**Lista de tarefas**
#1 Devolva, sem nenhuma alteração, o trecho do texto sobre a CPI que abre com as palavras que contêm "Embora o deputado" e fecha com "federais em Goiás.".
#2 No texto sobre a CPI, reescreva de forma mais curta o parágrafo que começa com "Embora o deputado Onyx", mantendo os fatos principais.

━━ Texto para leitura

Nesta sexta-feira (20), a presidenta Dilma Rousseff negou interferência governamental na CPI. “Não me manifesto em relação a esse assunto. A CPI é algo afeto ao Congresso, o governo federal terá uma posição absolutamente de respeito ao Congresso”, disse. O presidente da Câmara, Marco Maia, também negou o cenário traçado por jornalistas de que nos bastidores Lula e o PT desejavam a CPI, ao passo em que o Governo temeria perder o controle sobre ela, preferindo esfriar a investigação. “Nunca fui consultado, ou recomendado, pelo presidente Lula ou pela presidenta Dilma. Essa questão que foi levantada, de que há interferência para turbinar ou abafar a CPI, faz parte da imaginação de alguns”.

Embora o deputado Onyx não aprofunde quais cartas serão jogadas pela oposição, elas ficam claras, por exemplo, no noticiário da grande imprensa, que “esqueceu” as relações líquidas e certas entre o Carlinhos Cachoeira e o Governo Perillo para mirar em indícios de ligação entre o contraventor e Agnelo Queiroz e em um áudio em que o proprietário da empreiteira Delta, Fernando Cavendish, falaria de suas intenções de se aproximar do Governo Federal por meio de subornos a políticos. Vários veículos também ressaltam que a Delta foi uma das empresas que mais participou do PAC e suas doações de campanha e que o Governo já estaria se mobilizando para abafar a CPI. Há também possível interferência de Cachoeira em indicações para cargos federais em Goiás.

━━━━
━━ Material fornecido

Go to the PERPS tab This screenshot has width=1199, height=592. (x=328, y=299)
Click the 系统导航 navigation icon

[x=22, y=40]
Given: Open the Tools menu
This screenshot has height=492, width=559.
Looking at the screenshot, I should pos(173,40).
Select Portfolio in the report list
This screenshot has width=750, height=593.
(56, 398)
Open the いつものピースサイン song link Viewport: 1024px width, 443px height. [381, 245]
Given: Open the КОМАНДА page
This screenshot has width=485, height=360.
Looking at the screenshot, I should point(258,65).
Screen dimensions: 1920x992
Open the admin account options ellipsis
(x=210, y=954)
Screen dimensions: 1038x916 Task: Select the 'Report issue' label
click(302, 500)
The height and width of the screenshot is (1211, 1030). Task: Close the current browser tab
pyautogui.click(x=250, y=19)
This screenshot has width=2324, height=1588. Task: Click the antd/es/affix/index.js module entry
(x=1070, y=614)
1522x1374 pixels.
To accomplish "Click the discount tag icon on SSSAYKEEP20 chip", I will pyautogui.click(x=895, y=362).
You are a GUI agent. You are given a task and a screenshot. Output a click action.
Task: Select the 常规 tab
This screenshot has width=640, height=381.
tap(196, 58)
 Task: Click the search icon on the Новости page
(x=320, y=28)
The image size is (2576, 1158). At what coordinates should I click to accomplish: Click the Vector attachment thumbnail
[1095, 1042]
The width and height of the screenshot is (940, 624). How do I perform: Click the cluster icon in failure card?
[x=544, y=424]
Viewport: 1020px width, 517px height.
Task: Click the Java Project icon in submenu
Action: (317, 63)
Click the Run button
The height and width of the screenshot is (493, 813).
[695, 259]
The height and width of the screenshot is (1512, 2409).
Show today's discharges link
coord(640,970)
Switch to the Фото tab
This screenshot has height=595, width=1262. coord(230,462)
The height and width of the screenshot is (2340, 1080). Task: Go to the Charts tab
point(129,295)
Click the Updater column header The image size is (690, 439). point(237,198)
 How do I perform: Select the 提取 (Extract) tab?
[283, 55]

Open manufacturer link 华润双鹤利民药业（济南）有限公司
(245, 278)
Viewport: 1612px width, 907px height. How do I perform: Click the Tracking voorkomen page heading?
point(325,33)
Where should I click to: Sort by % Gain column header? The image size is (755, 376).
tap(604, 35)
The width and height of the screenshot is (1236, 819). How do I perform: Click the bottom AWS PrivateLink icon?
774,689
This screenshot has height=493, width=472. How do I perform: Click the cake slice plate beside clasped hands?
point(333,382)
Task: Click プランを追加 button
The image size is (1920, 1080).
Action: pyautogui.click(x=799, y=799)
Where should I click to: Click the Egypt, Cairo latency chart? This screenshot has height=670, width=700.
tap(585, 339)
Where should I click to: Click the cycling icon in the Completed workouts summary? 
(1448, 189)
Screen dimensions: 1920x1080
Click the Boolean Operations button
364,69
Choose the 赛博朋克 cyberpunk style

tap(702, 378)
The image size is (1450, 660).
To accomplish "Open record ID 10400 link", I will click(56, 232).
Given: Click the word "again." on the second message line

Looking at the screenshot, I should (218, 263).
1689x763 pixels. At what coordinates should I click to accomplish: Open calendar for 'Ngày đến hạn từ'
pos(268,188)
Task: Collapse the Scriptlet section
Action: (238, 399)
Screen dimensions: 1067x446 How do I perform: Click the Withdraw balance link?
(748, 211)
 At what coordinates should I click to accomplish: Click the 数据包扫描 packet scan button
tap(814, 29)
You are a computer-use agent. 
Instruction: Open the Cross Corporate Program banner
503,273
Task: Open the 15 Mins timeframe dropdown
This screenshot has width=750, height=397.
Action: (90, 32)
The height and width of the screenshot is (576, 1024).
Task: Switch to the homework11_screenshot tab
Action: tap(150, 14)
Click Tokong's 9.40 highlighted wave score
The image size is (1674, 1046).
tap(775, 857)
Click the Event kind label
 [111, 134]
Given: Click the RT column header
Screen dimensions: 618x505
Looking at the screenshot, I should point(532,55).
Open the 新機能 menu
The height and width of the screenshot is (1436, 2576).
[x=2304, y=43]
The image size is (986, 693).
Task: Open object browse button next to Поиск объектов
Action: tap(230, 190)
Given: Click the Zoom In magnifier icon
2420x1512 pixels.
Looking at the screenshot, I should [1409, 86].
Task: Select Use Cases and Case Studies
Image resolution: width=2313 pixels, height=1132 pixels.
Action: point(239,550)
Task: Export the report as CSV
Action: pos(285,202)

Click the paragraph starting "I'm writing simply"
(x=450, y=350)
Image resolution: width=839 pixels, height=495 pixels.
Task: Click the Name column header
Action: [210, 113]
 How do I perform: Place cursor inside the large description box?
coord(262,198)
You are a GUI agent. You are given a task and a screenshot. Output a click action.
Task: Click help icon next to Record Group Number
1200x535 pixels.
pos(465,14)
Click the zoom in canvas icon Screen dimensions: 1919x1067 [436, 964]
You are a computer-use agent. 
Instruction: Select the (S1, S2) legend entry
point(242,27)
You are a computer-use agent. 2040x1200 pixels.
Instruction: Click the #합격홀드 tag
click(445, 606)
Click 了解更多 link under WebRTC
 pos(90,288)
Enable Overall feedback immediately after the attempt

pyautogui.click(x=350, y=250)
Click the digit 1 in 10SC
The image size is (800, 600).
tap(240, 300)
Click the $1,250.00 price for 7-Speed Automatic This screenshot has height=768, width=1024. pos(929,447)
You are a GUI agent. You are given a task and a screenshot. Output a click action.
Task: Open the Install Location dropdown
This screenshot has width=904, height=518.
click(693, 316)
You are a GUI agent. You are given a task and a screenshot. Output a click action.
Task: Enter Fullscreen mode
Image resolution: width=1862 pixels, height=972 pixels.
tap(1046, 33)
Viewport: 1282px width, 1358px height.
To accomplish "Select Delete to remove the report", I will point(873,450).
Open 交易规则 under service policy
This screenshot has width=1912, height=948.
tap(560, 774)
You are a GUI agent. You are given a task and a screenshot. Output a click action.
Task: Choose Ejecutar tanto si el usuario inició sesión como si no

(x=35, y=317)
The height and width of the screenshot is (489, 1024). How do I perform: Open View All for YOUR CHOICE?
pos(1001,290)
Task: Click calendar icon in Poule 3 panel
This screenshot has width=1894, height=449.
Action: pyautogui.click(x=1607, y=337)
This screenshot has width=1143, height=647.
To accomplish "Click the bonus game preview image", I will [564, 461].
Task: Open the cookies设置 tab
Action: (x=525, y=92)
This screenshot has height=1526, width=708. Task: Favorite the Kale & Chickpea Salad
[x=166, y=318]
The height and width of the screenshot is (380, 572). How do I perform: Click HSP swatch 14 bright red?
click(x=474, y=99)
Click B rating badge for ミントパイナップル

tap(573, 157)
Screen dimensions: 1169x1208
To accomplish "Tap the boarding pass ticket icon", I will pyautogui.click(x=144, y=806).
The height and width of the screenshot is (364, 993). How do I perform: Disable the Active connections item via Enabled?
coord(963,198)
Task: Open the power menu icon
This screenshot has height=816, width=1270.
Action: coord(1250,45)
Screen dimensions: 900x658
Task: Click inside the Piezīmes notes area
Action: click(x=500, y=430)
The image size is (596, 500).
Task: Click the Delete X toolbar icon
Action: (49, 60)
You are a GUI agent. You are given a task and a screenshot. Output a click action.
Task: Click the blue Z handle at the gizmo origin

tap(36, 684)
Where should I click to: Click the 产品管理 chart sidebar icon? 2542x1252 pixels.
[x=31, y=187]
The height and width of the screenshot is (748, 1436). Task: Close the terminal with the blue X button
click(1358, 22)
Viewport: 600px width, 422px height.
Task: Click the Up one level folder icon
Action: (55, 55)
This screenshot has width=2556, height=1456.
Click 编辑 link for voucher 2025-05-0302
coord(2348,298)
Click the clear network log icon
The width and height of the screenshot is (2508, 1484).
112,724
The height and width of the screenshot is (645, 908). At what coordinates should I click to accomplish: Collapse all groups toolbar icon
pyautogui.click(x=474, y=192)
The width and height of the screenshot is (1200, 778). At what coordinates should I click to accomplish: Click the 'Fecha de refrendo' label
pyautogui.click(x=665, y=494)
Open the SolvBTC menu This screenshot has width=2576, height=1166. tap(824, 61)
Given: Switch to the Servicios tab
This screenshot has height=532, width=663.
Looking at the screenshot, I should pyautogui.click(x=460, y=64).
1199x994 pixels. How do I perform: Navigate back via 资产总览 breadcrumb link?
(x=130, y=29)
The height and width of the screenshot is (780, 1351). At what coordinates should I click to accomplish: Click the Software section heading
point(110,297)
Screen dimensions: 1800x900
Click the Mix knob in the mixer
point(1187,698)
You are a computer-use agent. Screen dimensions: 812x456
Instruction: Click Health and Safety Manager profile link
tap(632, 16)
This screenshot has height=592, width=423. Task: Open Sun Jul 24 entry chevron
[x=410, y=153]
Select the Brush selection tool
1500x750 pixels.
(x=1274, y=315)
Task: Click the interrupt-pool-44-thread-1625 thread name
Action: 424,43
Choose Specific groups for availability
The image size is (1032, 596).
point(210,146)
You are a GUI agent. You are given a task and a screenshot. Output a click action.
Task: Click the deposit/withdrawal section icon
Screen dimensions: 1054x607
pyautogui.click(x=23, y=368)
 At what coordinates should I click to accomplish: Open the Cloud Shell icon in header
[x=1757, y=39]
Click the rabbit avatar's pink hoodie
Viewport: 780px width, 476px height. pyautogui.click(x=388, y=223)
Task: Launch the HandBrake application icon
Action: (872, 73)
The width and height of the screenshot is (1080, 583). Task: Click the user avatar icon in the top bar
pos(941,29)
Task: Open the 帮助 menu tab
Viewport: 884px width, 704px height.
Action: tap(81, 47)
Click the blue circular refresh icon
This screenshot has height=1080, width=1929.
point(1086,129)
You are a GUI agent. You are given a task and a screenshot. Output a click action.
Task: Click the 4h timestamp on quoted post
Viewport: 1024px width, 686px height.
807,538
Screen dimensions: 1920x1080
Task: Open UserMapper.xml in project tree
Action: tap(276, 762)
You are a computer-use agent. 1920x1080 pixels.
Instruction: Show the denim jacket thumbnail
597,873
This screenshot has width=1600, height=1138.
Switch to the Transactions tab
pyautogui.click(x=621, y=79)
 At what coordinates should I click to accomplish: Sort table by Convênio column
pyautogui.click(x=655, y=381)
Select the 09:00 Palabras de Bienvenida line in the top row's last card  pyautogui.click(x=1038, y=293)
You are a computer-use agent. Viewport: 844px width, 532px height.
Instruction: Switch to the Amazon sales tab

━━━━

**Respostas apresentadas**
#1
Embora o deputado Onyx não aprofunde quais cartas serão jogadas pela oposição, elas ficam claras, por exemplo, no noticiário da grande imprensa, que “esqueceu” as relações líquidas e certas entre o Carlinhos Cachoeira e o Governo Perillo para mirar em indícios de ligação entre o contraventor e Agnelo Queiroz e em um áudio em que o proprietário da empreiteira Delta, Fernando Cavendish, falaria de suas intenções de se aproximar do Governo Federal por meio de subornos a políticos. Vários veículos também ressaltam que a Delta foi uma das empresas que mais participou do PAC e suas doações de campanha e que o Governo já estaria se mobilizando para abafar a CPI. Há também possível interferência de Cachoeira em indicações para cargos federais em Goiás.

#2 O deputado Onyx não detalha as cartas da oposição, mas elas aparecem no noticiário da grande imprensa. Essa imprensa deixou de lado as relações entre Carlinhos Cachoeira e o Governo Perillo. Em vez disso, mira em indícios de ligação do contraventor com Agnelo Queiroz e em um áudio em que Fernando Cavendish, dono da Delta, falaria em se aproximar do Governo Federal subornando políticos. Vários veículos destacam ainda a forte participação da Delta no PAC, suas doações de campanha e uma suposta mobilização do Governo para abafar a CPI. Há também possível interferência de Cachoeira em indicações para cargos federais em Goiás.